On March 4, Gabriel Hays cited an interview with star Brie Larson to claim the film examined “intersectional feminism” and was going to “flow down the PC sewer” with its “female-centric gaze.” Hays went on to tout the “strong pre-release boycott of this film due to Larson’s PC pulpit.”
Biased reviewer Christian Toto trashed “Captain Marvel” in a March 9 post that started off not by examining the film itself but by attacking Larson for having “railed against too many white male reporters, trumpeted the film’s feminist agenda and dictated which under-represented writers could pen her glossy magazine profiles.” It’s not until the sixth paragraph that Toto finally gets around to addressing the actual film, sniffing that it “suffers from anemic characters, lame comic relief and, worst of all, a talented actress who’s all wrong to play a superheroine.”
But the MRC’s narrative must be served, and he bashes one character for being “always around the corner, telling Vers she’s too hysterical to make an impact. How did Alexandria Ocasio-Cortez not score a cameo?” He concludes by huffing that the film “cares far more about lecturing audiences than entertaining them.”
Hays returned to spend a March 9 post being triggered that the film was promoted on the Twitter account of the late Stan Lee:
If your feminist superhero movie is losing in the court of public opinion and millions of dollars are on the line, how far would you go to save face?
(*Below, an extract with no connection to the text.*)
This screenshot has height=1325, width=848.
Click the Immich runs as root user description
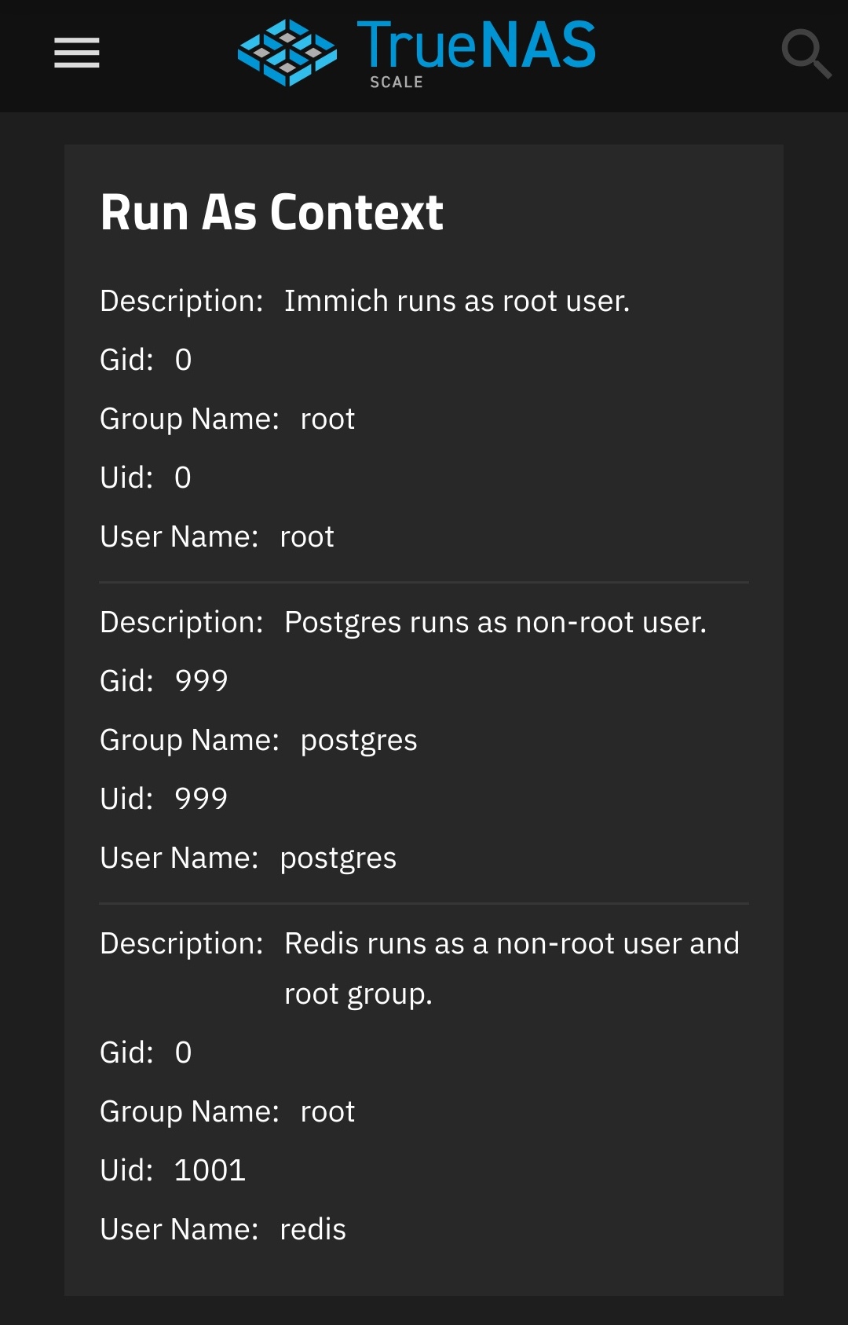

Well if you’re Marvel, I guess you might drag up the ghost of Stan Lee to do some last minute PR. An effective tactic? Er, maybe … ? Creepy and ghoulishly opportunistic? You betcha.
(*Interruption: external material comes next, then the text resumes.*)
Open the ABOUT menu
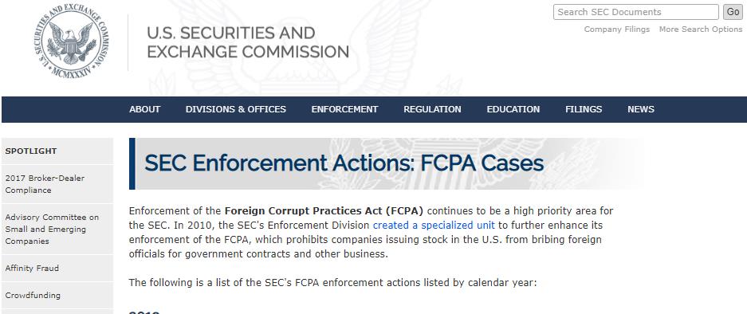145,109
There’s plenty of buzz surrounding Marvel’s latest blockbuster film Captain Marvel, but it’s due less to excitement about the movie itself and more to the political comments made by the film’s creators and its star Brie Larson, who say it could be the “biggest feminist movie of all time.” Needless to say, superhero fans are tired of hearing about how this movie appropriately tackles “intersectional feminism” and other progressive tropes, so many have taken online to push for a boycott.
Of course that means it’s time for Marvel to start overcompensating. Besides continuing to push a “woke” political agenda that many mainstream critics have been eating up (pre-release reviews are oh so positive at the moment), the company employed a social media seance and now Twitter users have to endure the horror of the deceased Stan Lee tweeting at them to go see a crappy girl power movie.
While Hays and Toto rooted for the film to be a bomb, they were surely disappointed that non-triggered fans didn’t agree; “Captain Marvel” grossed a massive $153 million on its opening weekend.
But the MRC didn’t back off. A March 15 item by Clay Waters bashed the New York Times for reporting on how the movie review site Rotten Tomatoes revamped its scoring system to discount pre-release attacks by trolls doing the same thing that Hays did by whining about the film being too PC. “The article was an amusing example of how avidly the ostensibly anti-capitalist left will defend a multi-billion dollar capitalist enterprise (Marvel Studios and its ongoing myriad-film superhero saga) when the right (‘troll’) enemies are lined up on the other side,” Waters huffed.